I just sighed. I knew this battle was lost. “When you’re my age you’re going to wish you’d taken a longer nap,” I told her as I sat down on the floor with her and began helping her line up horses for the carpet rodeo. 

 

“But I’ll be 100 years old then and it won’t matter,” she responded, gently setting down her favorite Pinto. 

 

I didn’t have much to say after that and decided to just enjoy that quiet playtime while I could. Though if she thinks I’m pushing 100, I would like to know how old she thinks her grandmothers are. 

 

Wednesday, December 2, 2020

Professional Family Photos

 We had organized family photos taken twice that I can remember while growing up; once at the fire station and once through Olan Mills. My sister had strep throat in one set, and I had pick eye in the other. I think that is why my mother never found it necessary to take annual family photos; they were never worth the money. 

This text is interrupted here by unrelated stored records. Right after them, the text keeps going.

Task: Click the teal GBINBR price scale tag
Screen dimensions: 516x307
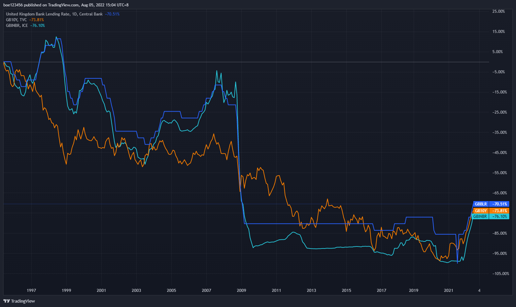Action: (480, 217)
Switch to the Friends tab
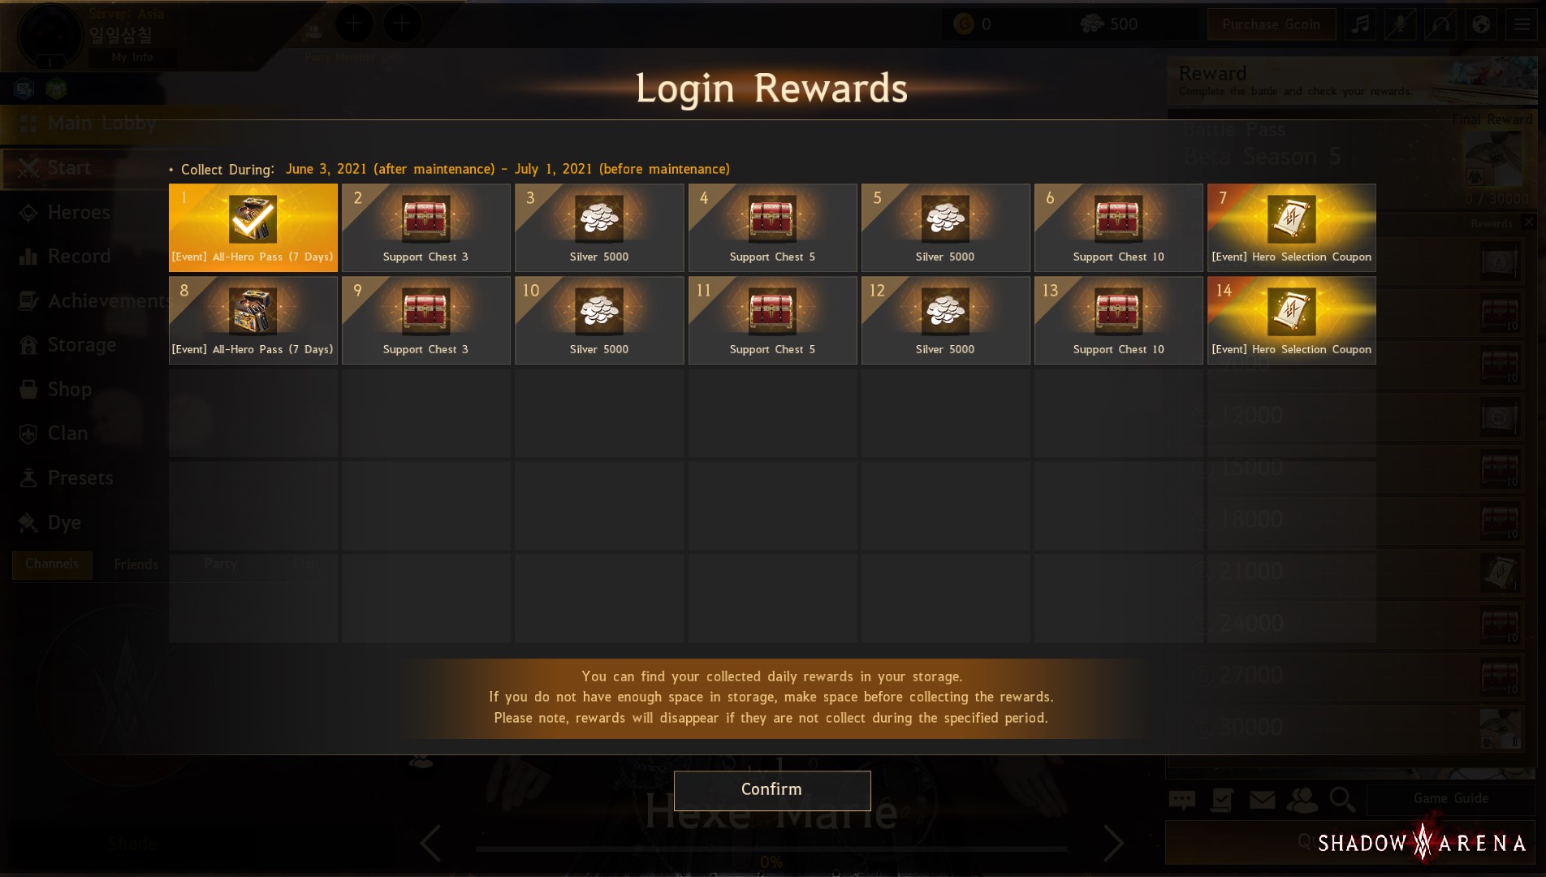 pos(136,564)
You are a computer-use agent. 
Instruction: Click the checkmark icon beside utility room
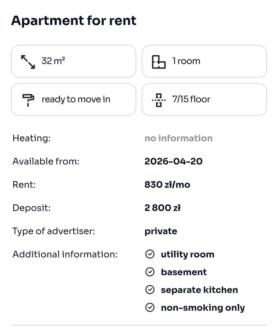point(150,254)
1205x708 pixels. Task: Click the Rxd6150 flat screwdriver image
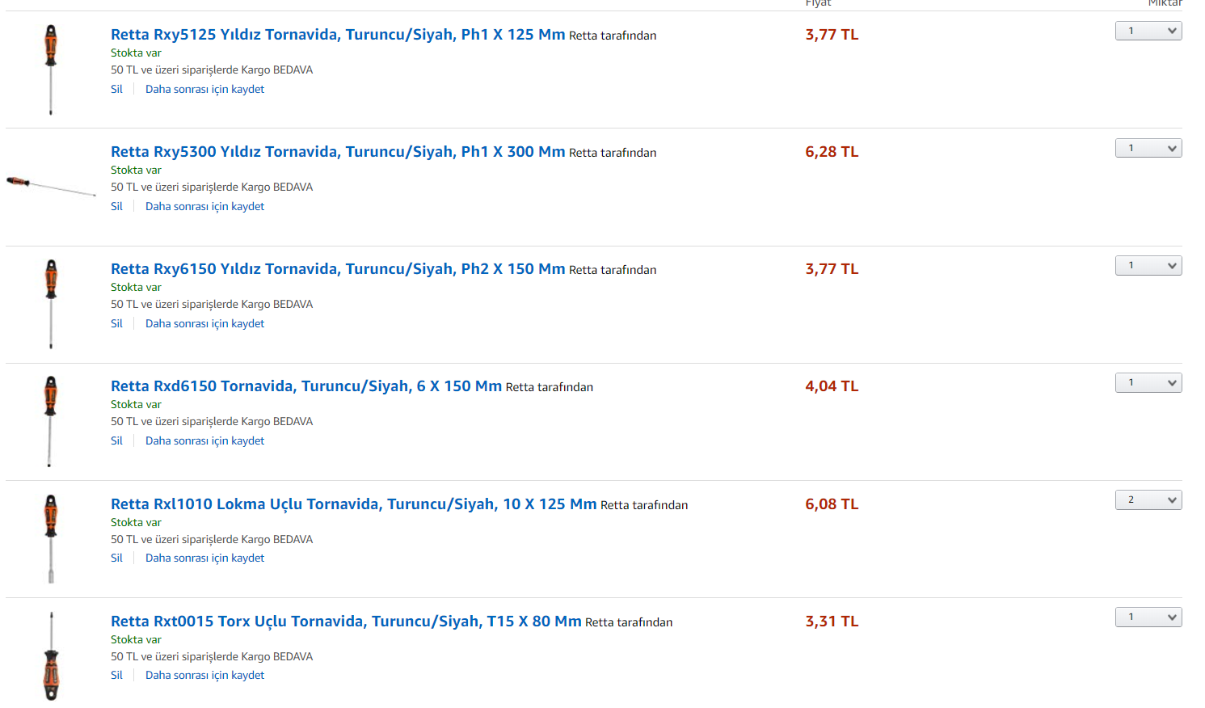[50, 421]
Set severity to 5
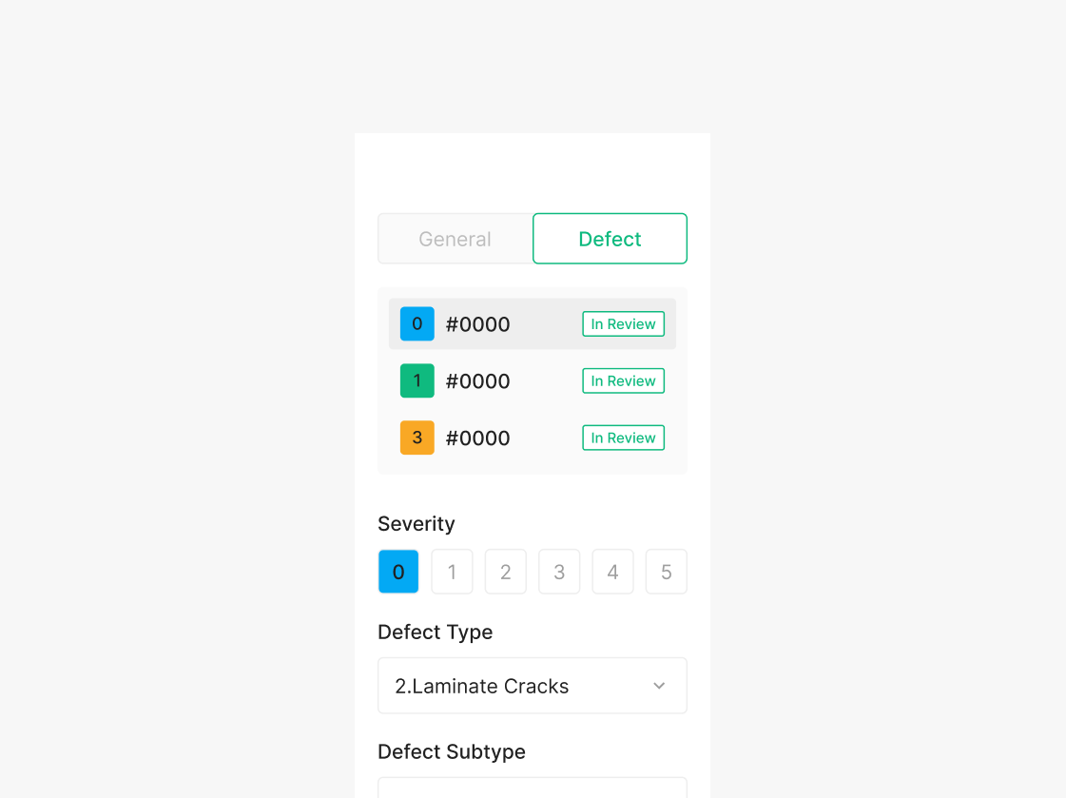Image resolution: width=1066 pixels, height=798 pixels. (666, 572)
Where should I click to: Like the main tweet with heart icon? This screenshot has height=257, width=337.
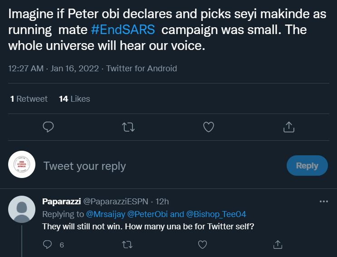(x=209, y=127)
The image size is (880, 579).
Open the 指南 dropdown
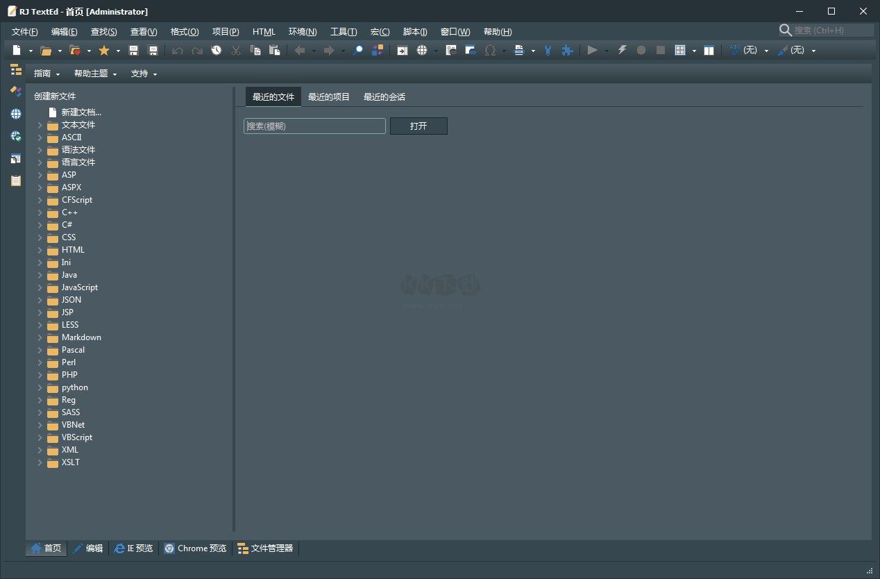(x=46, y=74)
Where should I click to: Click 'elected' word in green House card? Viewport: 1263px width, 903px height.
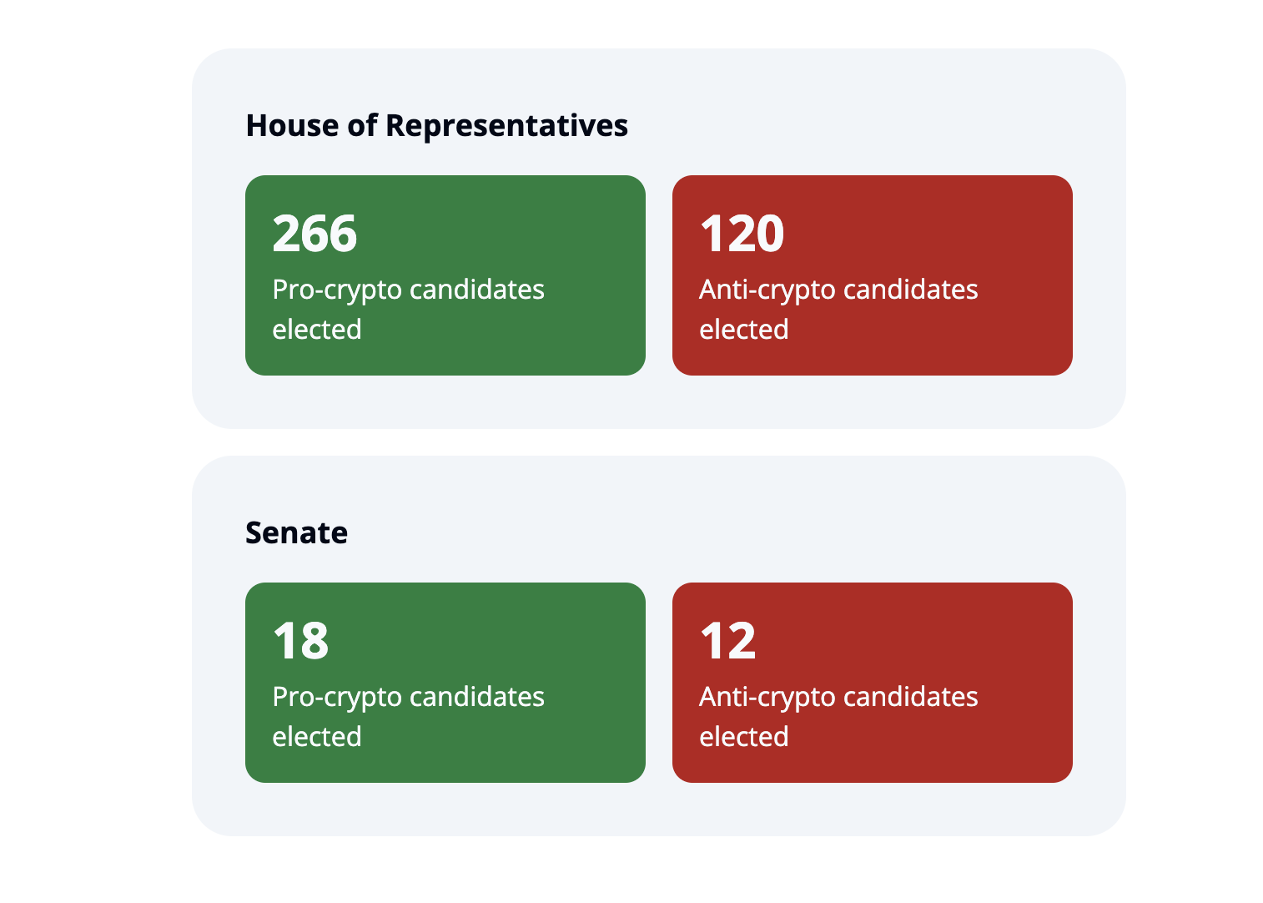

As a parent I’ve made the poor choice to try to get family photos taken each fall. I don’t know why I do this, as I already have 1,027 photos of my children on the iPhone in my pocket. There is just something about getting the family cleaned up, out of barn clothes, hair combed and smiling. But let me tell you: it ain’t easy. 

 

You put a camera in front of Cyrus, 2, and he has as much personality as a celery stalk. He doesn’t smile, he scowls. He doesn’t show you his beautiful blue eyes, he glares. He doesn’t even prefer to stand, he must be held. We’ve always said that Cyrus is an 80-year-old man in a tiny body: he walks like he needs a hip replacement, talks to himself, prefers to eat by himself and generally acts grumpy just so people leave him alone. Add “thinks family photos are ridiculous” to that list. 





On the other end of the spectrum, Caroline, 4, was born for family photos. She encourages props (this year it was a stick horse she insisted on including). She poses. She takes direction quite well. She asks if her hair bow is visible. She tries to act as Cyrus’ smile coach which only irritates him further. 



Cody simply rolls in from the farm two minutes before the photographer is to arrive, washes his hands, combs his hat hair, puts on the clean jeans and shirt I’ve laid out for him and asks, “Why are we doing this, again?”

 

“For Christmas cards,” I remarked, trying to get Sharpie marker off Cyrus’ chin.

 

“My mom used to just sign some and mail them. There was never a photo,” he continued, tucking in his shirt. 

 

I didn’t even acknowledge his passive protest and stories of a simpler life long ago on the Kansas plains. This was no time for happy stories…it was family picture day. I just needed everyone to smile once. Preferably at the same time.

 

My job is to ensure everyone is fully dressed, and the beads of sweat running down my face - earned from squeezing into a pair of jeans I haven’t worn since quarantine started – aren’t visible. That’s tougher than it sounds. 

 

We had our family photos taken in October and have yet to see a single result. 


“What do you think it is taking so long to get our pictures back?” my husband asked last week. "I thought you were sending Christmas cards."

 

“She’s probably Photoshopping a smile onto Cyrus,” I responded without hesitation. He seemed to agree. 

 

Don’t let the perfect photos you see on Facebook or in Christmas cards this year fool you. Just remember: Behind every great family photo you’ll see this holiday season, there was one husband who would rather be doing anything but this, 45 tears cried inside the house because someone was missing Sesame Street for all of this nonsense, 2 pieces of Halloween candy melting in pockets used as bribery and a mother growing frustrated that it is seemingly impossible for everyone in the family to appear happy on the same day. 

 

If you don’t get a Christmas card, please don’t be offended. I’m just trying to protect the family reputation.